The worm’s gastric juices rose from the sand in a choking cloud of poisonous gases. Alan leapt back, even as Kerrid ran to Guy’s aid. But what could she do; Neve couldn’t believe this thing that had spilled from the reeking meat could still be alive, not when imprisoned for so long in that acidic container. She wished she could close her eyes and not have to see.
He must have been curled inside the worm for on his face and his groin some skin remained. But his clothes were gone, his limbs and torso showed angry-red, deep-sore pitted, and he was awash with the blood that oozed from broken capillaries. That bloody film perhaps protected him, and at least his arteries weren’t breached.
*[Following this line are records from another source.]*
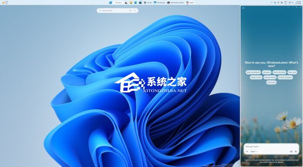303x167 pixels.
Task: Open the Copilot sidebar menu icon
Action: [243, 8]
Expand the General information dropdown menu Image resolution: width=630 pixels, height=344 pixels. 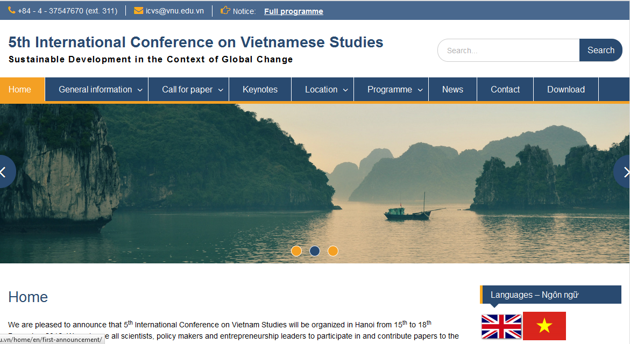pos(100,90)
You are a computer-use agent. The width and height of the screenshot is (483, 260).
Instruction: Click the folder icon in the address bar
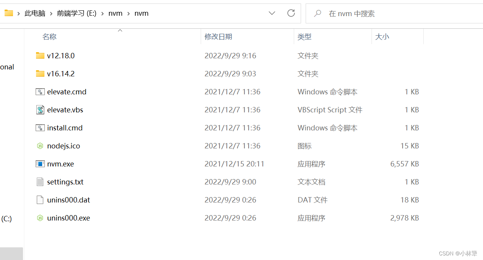tap(8, 13)
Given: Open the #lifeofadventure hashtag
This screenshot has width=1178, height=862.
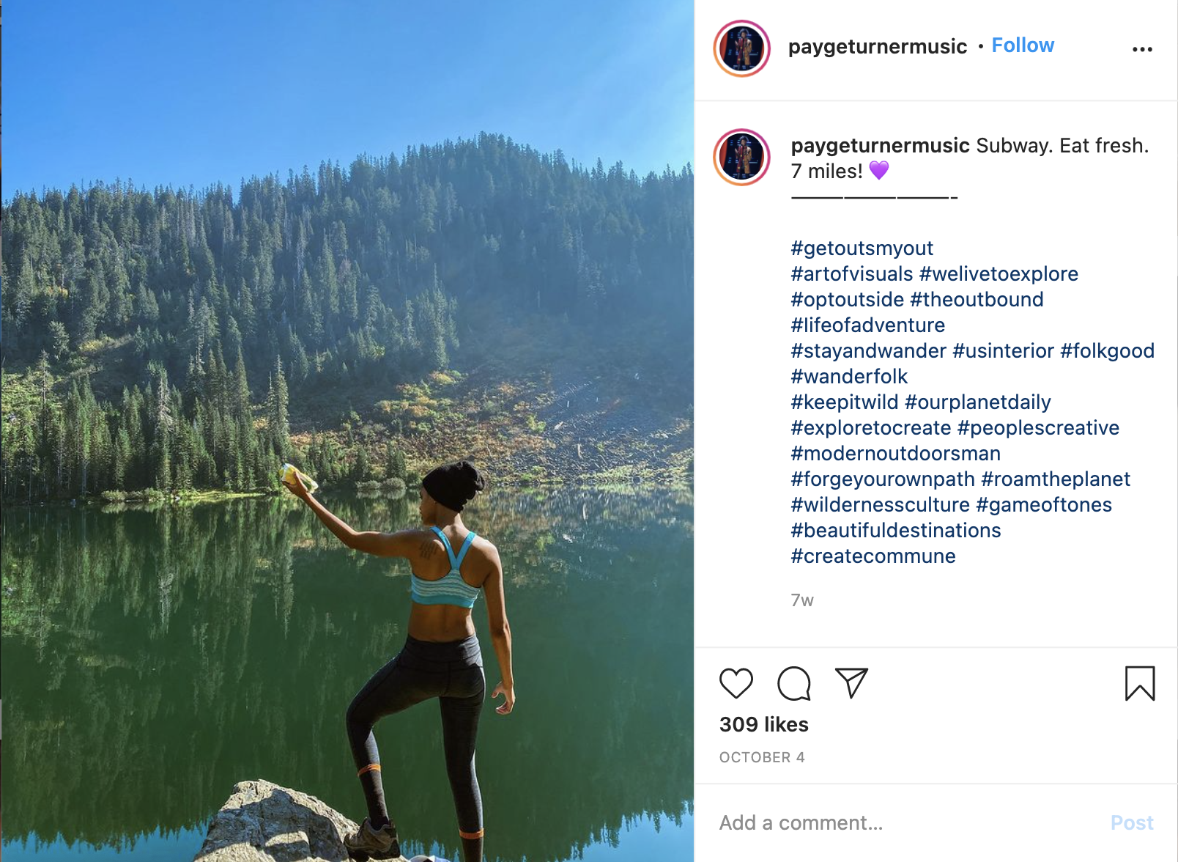Looking at the screenshot, I should [867, 325].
Hawk cried at the pain of his sworn oath-brother. “Ay-eye! Even unto Blide’s seax. See, Toli-boy, its handle is gone.”
They held together, hunter and squire, finding mutual comfort. Neve, wishing she could find the same, withdrew from Hawk to join again with Raesan.
Take this vision from me, please, she pleaded.
But he refused her. Not till all’s done. See?
She saw – though it all was happening so fast. The dragon, now at a distance, was blurred by the mist that, in the day’s heat, rose up from the drying mud. Yet Neve could see her huge horned head aslant this way and that as she tried to make out what was happening. With what Ypsi had told her, did she mistake Guy for a baby, new born? And there Kerrid was running though the mud threatened to swallow her. Then why didn’t she fly? Neve knew she was able. And Guy, though conscious on emerging, now was slipping away, so close to death it would take ten miracles for him to survive – and a wall of light was suddenly around him, tall and blue and Otherworldly.
What . . . ?
The mud suddenly held fast Kerrid’s feet. In micro-seconds she was sinking in deep. And within the light’s circle there crystallised a silvery rainbow.
Out of that rainbow an angel appeared. Neve recognised the fair form of Amphora. In fluid movement she scooped into her arms Guy’s acid-burnt body.
“No! Wait!” Kerrid called.
As if to guard Amphora, the dark form of Zadki appeared before her, an effective block to Kerrid’s already slow progress.
“What in Heavens is your intent?” Jiar asked them. Though Neve hadn’t seen how, he now stood beside Kerrid.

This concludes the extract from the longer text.